-- Records for this exercise follows --
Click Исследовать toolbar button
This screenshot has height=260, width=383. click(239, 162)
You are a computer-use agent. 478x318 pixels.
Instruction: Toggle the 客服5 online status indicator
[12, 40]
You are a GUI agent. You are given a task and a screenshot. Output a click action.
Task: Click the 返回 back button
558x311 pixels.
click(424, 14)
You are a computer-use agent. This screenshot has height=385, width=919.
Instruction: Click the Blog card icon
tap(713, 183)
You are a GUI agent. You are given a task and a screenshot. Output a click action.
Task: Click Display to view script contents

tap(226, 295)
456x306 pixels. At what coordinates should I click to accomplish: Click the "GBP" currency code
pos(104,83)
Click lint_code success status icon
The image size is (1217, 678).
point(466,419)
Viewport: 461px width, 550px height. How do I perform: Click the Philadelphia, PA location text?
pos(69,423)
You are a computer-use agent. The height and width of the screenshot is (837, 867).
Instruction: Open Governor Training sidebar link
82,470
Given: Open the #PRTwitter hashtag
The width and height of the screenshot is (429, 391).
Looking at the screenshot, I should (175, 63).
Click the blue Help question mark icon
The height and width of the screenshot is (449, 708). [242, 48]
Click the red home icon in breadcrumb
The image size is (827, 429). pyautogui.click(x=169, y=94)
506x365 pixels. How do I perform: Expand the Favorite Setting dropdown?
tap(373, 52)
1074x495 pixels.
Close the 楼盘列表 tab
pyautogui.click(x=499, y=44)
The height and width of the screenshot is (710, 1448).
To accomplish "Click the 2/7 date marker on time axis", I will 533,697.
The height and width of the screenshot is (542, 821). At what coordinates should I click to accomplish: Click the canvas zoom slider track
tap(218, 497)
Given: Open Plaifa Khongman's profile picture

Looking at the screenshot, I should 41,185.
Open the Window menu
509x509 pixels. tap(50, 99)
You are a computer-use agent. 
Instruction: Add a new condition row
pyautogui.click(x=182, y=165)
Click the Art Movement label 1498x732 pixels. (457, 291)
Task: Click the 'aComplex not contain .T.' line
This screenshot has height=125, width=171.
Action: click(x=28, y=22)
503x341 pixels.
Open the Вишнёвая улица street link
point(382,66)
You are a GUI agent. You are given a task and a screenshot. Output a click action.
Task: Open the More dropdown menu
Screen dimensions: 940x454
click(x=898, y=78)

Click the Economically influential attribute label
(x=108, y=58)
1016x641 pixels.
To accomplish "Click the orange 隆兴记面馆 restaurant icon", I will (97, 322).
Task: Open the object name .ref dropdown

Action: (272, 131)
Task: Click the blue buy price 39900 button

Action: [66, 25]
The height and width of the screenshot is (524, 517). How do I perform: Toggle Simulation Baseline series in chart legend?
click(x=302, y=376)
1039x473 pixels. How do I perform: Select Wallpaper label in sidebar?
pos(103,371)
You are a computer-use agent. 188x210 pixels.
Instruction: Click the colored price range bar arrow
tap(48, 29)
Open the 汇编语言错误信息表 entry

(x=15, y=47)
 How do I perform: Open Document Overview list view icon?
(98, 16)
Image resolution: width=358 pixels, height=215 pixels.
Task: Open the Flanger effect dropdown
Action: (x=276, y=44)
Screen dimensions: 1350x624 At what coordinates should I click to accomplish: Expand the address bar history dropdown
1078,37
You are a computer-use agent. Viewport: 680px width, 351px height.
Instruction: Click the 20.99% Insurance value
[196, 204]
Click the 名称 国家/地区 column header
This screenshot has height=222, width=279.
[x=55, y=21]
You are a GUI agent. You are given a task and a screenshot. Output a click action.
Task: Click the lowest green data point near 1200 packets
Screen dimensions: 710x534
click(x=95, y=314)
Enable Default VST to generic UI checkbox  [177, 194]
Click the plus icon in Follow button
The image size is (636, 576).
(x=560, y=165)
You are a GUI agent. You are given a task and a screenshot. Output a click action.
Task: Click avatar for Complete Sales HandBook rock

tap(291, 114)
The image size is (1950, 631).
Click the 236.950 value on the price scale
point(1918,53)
-- Records for this exercise concluded --
Extract from the data every line where "will" shows up.

- _Task result_
To accomplish "Click the 2/7 date marker on time axis", I will 533,697.
To accomplish "Click the orange 隆兴记面馆 restaurant icon", I will (97, 322).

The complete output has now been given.